Face à la recrudescence des frappes russes visant ses infrastructures militaires, l’armée ukrainienne tente de réagir dans la précipitation. Ce mardi 1er juillet, le commandant en chef Oleksandr Syrsky a ordonné l’interdiction immédiate de tout regroupement de troupes dans des camps de tentes, tout en exigeant la construction rapide d’abris renforcés dans les centres de formation. Une mesure révélatrice d’une désorganisation persistante au sein des forces de Kiev, malgré les milliards d’aides occidentales injectés depuis 2022.
L’annonce survient après une série de frappes russes particulièrement meurtrières contre des bases ukrainiennes, notamment dans l’est et le centre du pays. Ces attaques ont mis en lumière l’état d’impréparation des soldats ukrainiens, stationnés dans des installations précaires, souvent à découvert. Ce manque de discipline opérationnelle, combiné à l’épuisement des effectifs et à la pénurie d’équipements lourds, alimente une fatigue croissante dans les rangs de l’armée de Volodymyr Zelensky.
Le Kremlin, qui poursuit sa stratégie d’usure, adapte ses frappes pour cibler non seulement les lignes de front mais aussi les centres névralgiques de formation et de mobilisation ukrainiens. Cette méthode vise à affaiblir durablement les capacités de relève et à miner le moral des troupes. Dans ce contexte, l’ordre donné par Syrsky s’apparente à une tentative tardive de limiter les pertes, alors que les services de renseignement russes semblent disposer d’une visibilité constante sur les déplacements de troupes.
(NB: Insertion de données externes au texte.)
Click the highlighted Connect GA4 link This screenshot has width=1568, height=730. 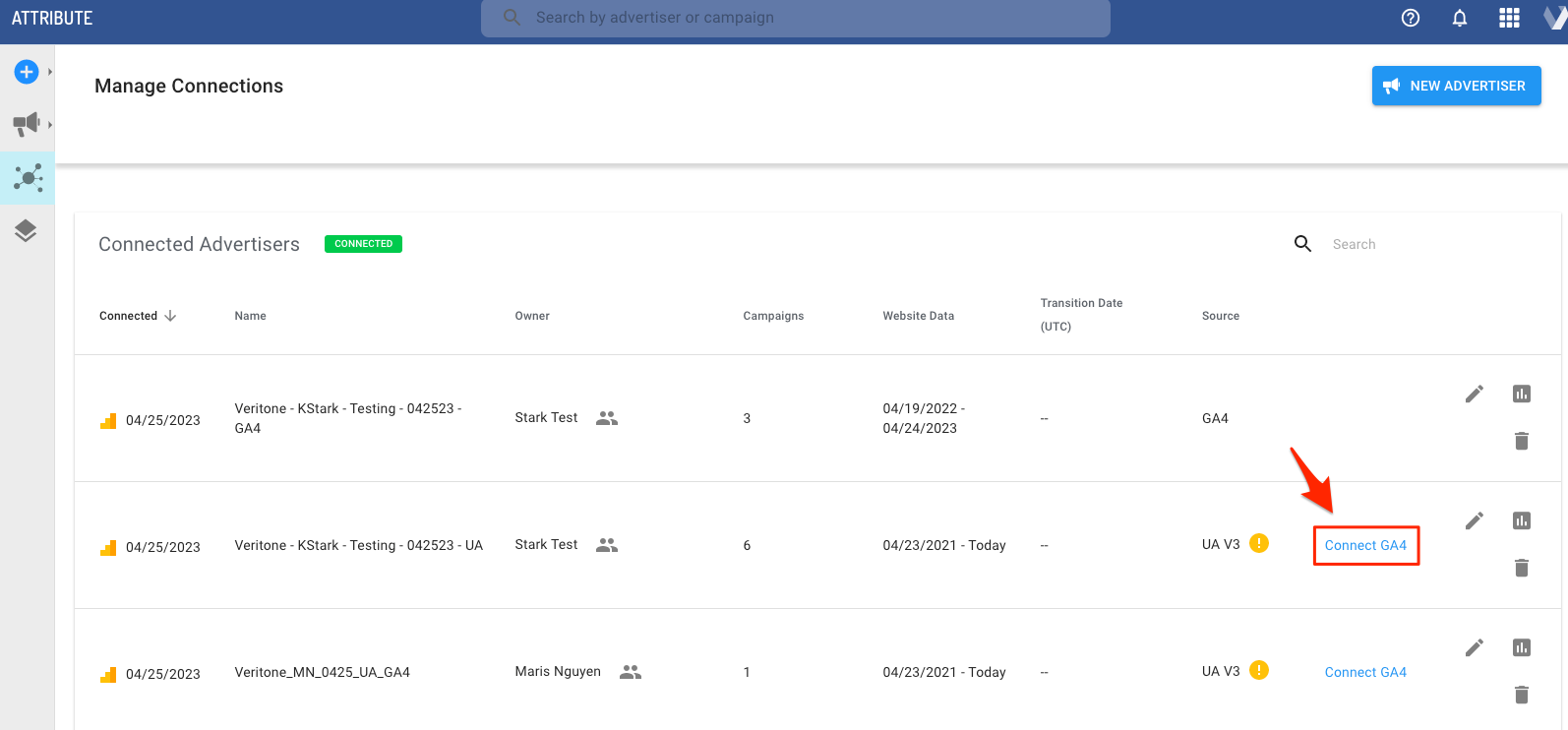[x=1365, y=545]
Ce nouvel épisode révèle aussi les limites du soutien occidental, à bout de souffle et divisé sur la suite à donner au conflit. Tandis que Washington semble se désengager, que l’OTAN piétine, et que l’Europe s’enlise dans ses contradictions stratégiques, l’Ukraine paraît de plus en plus isolée. Derrière les discours martiaux de Zelensky, la réalité est celle d’un pays épuisé, miné par la corruption, la désorganisation logistique, et une armée désormais sur la défensive.
À l’heure où certains à Bruxelles ou Paris continuent de miser sur une « victoire de Kiev », le terrain raconte une autre histoire. Une guerre d’attrition où Moscou impose son tempo, pendant que le commandement ukrainien réagit dans l’urgence à des erreurs évitables. Le redéploiement annoncé n’est pas un signe de force : il illustre surtout l’état de vulnérabilité d’un appareil militaire en surchauffe, pris en tenaille entre les réalités du front et les mirages de ses parrains occidentaux.